If the source of your bleeding can’t be determined after a physical examination, you may need additional testing, such as:

  • Colonoscopy or Endoscopy: In both a colonoscopy and endoscopy, your gastroenterologist inserts a camera into your digestive tract to find the source of the bleeding. A colonoscopy looks at your large intestines, while an endoscopy looks at the stomach and small intestines.
  • Barium X-Ray: This kind of X-ray provides an image of your digestive tract using barium, which is a contrast material that allows for a better picture of what’s going on inside.
  • Capsule Endoscopy: During a capsule endoscopy, you swallow of a small camera that travels through your digestive tract and provides images along the way. The camera naturally passes on its own through your digestive system.
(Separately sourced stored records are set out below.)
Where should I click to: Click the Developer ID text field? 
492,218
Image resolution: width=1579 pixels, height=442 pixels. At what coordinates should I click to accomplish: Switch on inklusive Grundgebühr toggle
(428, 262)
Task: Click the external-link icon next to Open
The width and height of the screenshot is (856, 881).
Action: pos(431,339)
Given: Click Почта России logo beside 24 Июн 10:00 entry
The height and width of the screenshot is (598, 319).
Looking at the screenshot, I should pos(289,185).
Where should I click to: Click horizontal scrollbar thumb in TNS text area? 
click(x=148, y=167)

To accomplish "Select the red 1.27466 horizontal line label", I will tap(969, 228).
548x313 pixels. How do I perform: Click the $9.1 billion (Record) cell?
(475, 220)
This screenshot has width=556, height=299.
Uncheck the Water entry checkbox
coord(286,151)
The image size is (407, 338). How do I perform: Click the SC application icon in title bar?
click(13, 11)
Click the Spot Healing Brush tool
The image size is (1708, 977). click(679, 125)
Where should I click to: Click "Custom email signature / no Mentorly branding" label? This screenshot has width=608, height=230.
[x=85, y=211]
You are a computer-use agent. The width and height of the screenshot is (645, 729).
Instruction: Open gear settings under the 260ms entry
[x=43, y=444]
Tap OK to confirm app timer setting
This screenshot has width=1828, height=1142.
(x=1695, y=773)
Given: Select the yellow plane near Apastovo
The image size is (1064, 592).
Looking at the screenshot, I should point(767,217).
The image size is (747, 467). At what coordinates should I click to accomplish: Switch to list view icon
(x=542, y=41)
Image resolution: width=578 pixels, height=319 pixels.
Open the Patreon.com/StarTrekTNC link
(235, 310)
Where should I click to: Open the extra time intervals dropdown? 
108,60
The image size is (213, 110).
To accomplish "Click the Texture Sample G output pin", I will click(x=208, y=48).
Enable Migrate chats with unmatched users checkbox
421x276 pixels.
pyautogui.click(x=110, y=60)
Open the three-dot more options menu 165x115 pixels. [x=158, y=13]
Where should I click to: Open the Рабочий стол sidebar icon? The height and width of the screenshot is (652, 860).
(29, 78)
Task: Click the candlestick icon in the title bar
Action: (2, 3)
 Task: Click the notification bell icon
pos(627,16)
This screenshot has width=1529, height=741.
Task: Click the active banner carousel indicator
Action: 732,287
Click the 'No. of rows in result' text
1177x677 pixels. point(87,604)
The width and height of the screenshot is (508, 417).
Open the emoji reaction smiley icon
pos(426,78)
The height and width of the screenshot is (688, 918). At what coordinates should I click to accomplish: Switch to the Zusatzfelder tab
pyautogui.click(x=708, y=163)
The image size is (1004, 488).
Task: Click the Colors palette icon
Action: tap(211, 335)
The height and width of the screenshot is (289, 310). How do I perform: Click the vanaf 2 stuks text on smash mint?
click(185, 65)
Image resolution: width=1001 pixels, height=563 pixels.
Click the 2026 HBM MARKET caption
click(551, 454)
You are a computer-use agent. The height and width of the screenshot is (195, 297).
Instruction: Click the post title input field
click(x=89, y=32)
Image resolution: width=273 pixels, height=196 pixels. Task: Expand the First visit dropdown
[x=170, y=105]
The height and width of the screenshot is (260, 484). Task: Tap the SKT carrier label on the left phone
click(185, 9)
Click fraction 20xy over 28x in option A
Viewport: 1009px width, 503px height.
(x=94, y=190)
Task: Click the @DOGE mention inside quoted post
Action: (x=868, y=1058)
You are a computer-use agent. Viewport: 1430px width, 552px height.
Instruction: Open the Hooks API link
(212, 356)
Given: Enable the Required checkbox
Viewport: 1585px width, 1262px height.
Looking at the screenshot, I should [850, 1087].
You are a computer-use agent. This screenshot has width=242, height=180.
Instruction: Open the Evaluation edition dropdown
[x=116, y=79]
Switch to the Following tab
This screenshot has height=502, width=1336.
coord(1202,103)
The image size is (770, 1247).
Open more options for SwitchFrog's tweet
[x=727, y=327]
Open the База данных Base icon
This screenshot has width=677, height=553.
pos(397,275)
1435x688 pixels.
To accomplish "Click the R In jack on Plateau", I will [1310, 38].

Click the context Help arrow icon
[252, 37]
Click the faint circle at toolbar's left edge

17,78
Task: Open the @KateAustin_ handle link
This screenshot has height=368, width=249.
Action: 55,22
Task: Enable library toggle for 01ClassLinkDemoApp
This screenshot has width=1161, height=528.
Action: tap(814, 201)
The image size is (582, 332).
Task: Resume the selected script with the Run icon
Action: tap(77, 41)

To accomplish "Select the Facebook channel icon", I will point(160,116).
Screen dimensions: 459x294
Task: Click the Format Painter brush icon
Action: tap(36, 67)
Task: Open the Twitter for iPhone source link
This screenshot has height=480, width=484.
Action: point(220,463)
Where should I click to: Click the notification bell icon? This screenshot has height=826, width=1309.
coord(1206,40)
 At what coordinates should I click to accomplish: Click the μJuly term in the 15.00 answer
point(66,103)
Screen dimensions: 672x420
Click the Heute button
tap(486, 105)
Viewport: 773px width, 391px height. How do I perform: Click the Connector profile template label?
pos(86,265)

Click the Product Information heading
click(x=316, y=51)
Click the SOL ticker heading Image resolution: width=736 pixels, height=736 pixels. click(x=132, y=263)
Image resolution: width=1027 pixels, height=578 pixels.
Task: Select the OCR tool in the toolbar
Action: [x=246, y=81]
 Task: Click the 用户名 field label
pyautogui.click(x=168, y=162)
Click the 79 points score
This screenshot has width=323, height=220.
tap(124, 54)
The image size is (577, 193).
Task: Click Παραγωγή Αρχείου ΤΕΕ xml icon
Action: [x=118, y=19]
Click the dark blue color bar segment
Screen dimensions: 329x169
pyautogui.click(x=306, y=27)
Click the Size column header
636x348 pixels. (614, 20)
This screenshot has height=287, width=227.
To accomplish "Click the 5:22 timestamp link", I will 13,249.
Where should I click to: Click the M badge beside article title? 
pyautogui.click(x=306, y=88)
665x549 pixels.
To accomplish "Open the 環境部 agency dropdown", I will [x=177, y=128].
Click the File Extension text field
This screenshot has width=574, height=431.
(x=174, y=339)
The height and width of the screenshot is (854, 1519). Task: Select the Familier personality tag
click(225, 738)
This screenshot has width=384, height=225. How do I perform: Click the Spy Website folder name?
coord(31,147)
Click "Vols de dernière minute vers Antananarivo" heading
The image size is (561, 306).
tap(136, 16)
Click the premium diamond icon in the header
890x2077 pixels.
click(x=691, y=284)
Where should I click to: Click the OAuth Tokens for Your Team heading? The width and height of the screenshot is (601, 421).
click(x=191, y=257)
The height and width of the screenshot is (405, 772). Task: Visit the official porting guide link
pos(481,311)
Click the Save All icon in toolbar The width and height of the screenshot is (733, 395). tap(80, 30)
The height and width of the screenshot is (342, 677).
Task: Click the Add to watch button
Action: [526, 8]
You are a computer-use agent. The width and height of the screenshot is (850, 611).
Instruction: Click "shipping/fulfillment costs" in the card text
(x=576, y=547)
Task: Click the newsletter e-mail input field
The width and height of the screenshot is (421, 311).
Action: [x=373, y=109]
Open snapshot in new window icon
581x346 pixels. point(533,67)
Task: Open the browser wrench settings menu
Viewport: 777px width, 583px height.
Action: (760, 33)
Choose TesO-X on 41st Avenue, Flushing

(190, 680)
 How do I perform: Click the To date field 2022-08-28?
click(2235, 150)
Treatment for your bleeding depends on the cause, so your gastroenterologist develops a plan specific to your needs.

Is there Anything I Can Do to Prevent Blood in My Stool?

As a practice focused on prevention, the experts at Hawaii Gastroenterology Specialists recommend you eat a healthy diet filled with fiber-rich foods to improve bowel movements, which may reduce your risk of developing hemorrhoids, anal fissures, or infected diverticula.